● EXTRACT PROVIDED:
########################################

If You Are Thinking About Getting a Personal Trainer, You Might Just Need a Dog
I had never realized this before but it's true, my dog is my personal trainer. A few months ago, my friend came to visit me in my new home in Georgia. She lives in Massachusetts, and this was the first time she saw my new home and new community. Because we are both health conscious and always trying to lose weight/get in shape, I was excited to tell her she could come on my walks with the dog every day.
You see I enjoy exercising outside and my husband enjoys working out at the fitness center in our community. I find walking on a treadmill rather boring, and walking is my exercise of choice. My husband goes to the fitness center every day between 4:30 and 5:00 pm. And when he leaves, I leave with Reeses to go for our walk. We walk at a brisk pace for thirty minutes every day.
Since we moved from New England to Big Canoe, Georgia, I have been thrilled to walk on the many different walking trails that are available in my new community. Some are paved, others are gravel, and then there are some actual hiking trails through the woods. With 20 miles of trails, my dog and I have a variety of beautiful places to walk and get in our exercise. And we do this every day, even in the cold and snow. BUT I must say I don't walk her in heavy rain. I don't like rain at all so on those days we stay home.

########################################

● INPUT:

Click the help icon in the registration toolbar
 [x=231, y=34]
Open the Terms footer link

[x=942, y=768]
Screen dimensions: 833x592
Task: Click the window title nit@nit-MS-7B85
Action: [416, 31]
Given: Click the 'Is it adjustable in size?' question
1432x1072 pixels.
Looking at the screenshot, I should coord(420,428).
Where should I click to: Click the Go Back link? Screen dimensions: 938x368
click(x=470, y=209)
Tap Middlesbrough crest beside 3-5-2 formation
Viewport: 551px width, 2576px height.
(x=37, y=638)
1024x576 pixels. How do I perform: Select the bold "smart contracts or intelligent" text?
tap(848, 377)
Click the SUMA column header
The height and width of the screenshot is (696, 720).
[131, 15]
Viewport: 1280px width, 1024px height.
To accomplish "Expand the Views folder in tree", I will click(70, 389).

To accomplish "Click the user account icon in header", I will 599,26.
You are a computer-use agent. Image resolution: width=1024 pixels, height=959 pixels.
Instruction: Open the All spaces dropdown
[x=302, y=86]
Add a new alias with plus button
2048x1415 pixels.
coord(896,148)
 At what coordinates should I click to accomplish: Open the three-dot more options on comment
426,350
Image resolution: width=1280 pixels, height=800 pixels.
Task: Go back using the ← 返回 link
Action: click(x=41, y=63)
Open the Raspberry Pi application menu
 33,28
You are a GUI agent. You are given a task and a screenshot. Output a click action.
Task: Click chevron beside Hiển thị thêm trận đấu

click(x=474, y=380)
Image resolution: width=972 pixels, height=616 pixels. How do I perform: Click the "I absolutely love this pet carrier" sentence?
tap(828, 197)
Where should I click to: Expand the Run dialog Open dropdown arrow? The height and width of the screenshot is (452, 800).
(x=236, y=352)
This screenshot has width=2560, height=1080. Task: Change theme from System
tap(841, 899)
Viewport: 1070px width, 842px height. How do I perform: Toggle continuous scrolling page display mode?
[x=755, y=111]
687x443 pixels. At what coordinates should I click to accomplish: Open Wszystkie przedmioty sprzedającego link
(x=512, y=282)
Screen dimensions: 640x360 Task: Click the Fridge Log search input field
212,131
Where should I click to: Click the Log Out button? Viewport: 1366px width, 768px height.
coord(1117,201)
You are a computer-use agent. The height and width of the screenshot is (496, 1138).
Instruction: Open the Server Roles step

########################################

● INSTRUCTION 1:
Revise the stretch of the dog walking text from "Since we moved" through "we stay home.", putting "dirt" in place of "gravel".
● INSTRUCTION 2:
Shift the records in the stretch from the line containing "Where should I click to: Expand" through the end of the records by adding 95 to every coordinate in the answers. Give those lines again, requests included.

● CORRECT RESULT 1:
Since we moved from New England to Big Canoe, Georgia, I have been thrilled to walk on the many different walking trails that are available in my new community. Some are paved, others are dirt, and then there are some actual hiking trails through the woods. With 20 miles of trails, my dog and I have a variety of beautiful places to walk and get in our exercise. And we do this every day, even in the cold and snow. BUT I must say I don't walk her in heavy rain. I don't like rain at all so on those days we stay home.

● CORRECT RESULT 2:
Where should I click to: Expand the Run dialog Open dropdown arrow? The height and width of the screenshot is (452, 800).
(x=331, y=447)
This screenshot has width=2560, height=1080. Task: Change theme from System
tap(936, 994)
Viewport: 1070px width, 842px height. How do I perform: Toggle continuous scrolling page display mode?
[x=850, y=206]
687x443 pixels. At what coordinates should I click to accomplish: Open Wszystkie przedmioty sprzedającego link
(x=607, y=377)
Screen dimensions: 640x360 Task: Click the Fridge Log search input field
307,226
Where should I click to: Click the Log Out button? Viewport: 1366px width, 768px height.
coord(1212,296)
You are a computer-use agent. The height and width of the screenshot is (496, 1138).
Instruction: Open the Server Roles step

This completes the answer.